İklim değişikliği, nüfus artışı, yükselen enerji fiyatları ve biyoyakıt üretiminin tarımsal üretimden hızla ilerlemesi gibi faktörlerle birlikte, dünya genelindeki gıda kaynaklarının ve gıda fiyatlarının oynaklığını artırıyor. Yüksek gıda fiyatları her zaman şiddetli çatışmalara yol açmıyor belki ancak, ani gıda fiyatlarındaki artışlar sivil kargaşa ve protestolarda önemli bir itici güç. Aynı zamanda siyasi istikrarsızlığı da körükleyen yüksek işsizlik, sosyal ve ekonomik ötekileştirmenin yanı sıra gıda fiyatlarına yönelik ayaklanmalar, çoğu zaman halkın hoşnutsuzluğunu göstermek için politik bir araç olarak da kullanılıyor. Küresel gıda krizi sırasında, başta Bangladeş, Burkina Faso, Haiti ve Pakistan olmak üzere 48 ülkede gıda ve yakıt enflasyonuna tepki olarak ayaklanmalar yaşanmıştı.

5- Sınır aşan su yönetimi

İki veya daha fazla ülkenin sınırlarından geçen ortak su kaynakları çoğunlukla gerginlik sebebidir. İklim değişikliğinin etkileri suyun arz ve kalitesini etkiliyor ve aynı zamanda su talebi büyümeye devam ederken su üzerindeki rekabet, mevcut su paylaşımı anlaşmaları ve yönetişim yapıları üzerindeki baskıyı da artıracak gibi görünüyor. İklim değişikliğine bağlı olarak su kaynaklarının azalmasıyla talebin artması ve karşılanamaması durumlarında ortaya çıkan riskler yeni çatışmalar doğurabilir.

6- Deniz seviyesinin yükselmesi ve kıyı bozulmaları

İklim değişikliğine bağlı olarak yükselen deniz seviyeleri, deniz seviyesindeki yaşam alanlarında yaşayanların hem hayatını hem de geçimlerini tehdit ediyor. Daha sık şekilde görülecek su taşkınları, taşkınlarla meydana gelen karasal alan kayıpları riski, yerinden edilmeleri, zorunlu göçleri ve huzursuzluğun yaygınlaşmasını artıracak. Özellikle risk altındaki küçük ada devletleri, topraklarının tamamını kaybetmek üzere... Aynı şekilde nehir deltalarında ve kıyılarında inşa edilen kentlerin maruz kalacağı sel ve fırtına dalgalanmaların ekonomik kalkınmaya, göçe, çeşitli bölgesel kayıplara önemli etkileri olacak. 

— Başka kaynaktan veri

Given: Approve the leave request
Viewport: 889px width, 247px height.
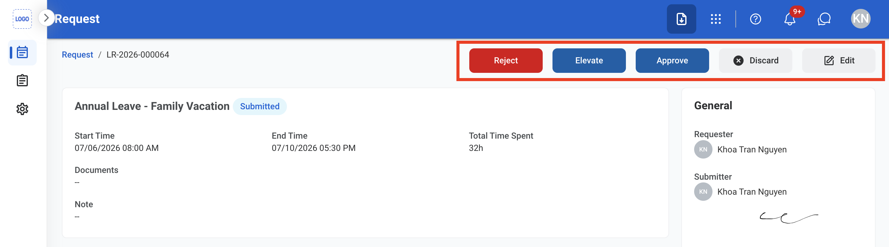Looking at the screenshot, I should (x=672, y=60).
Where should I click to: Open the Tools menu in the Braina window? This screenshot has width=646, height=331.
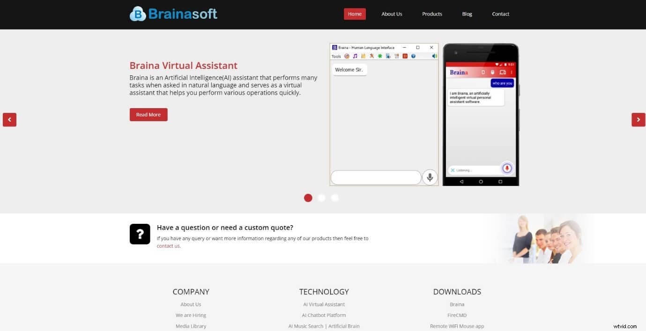tap(336, 56)
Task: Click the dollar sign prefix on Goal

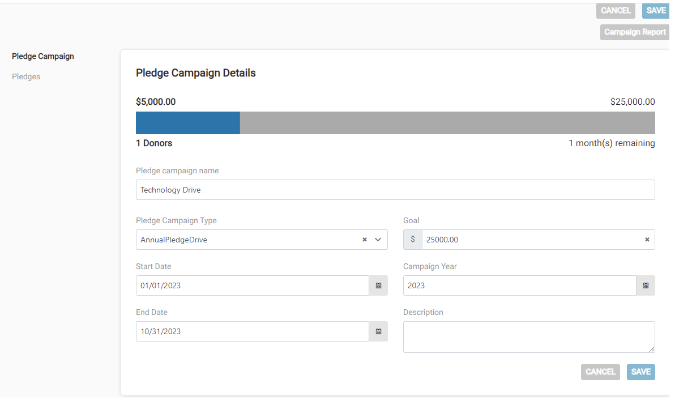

7- İklim değişikliğinin istenmeyen etkileri için uyum ve azaltma

Zayıf, kırılgan ve savunmasız toplulukların iklim değişikliğine uyum sağlamasına yardımcı olacak politikalar, daha geniş ekonomik, siyasi ve sosyal etkileri dikkate alınmadığında kırılganlık riskleri artabilir. Yeşil teknolojilere ve yenilenebilir enerjiye geçiş yoluyla karbon emisyonlarını azaltma çabaları da, kimi zaman kimi yerlerde çatışma riski oluşturabilir. Bunlar, siyasal açıdan hassas enerji sektörlerinde yeni güç dinamikleri yaratacak.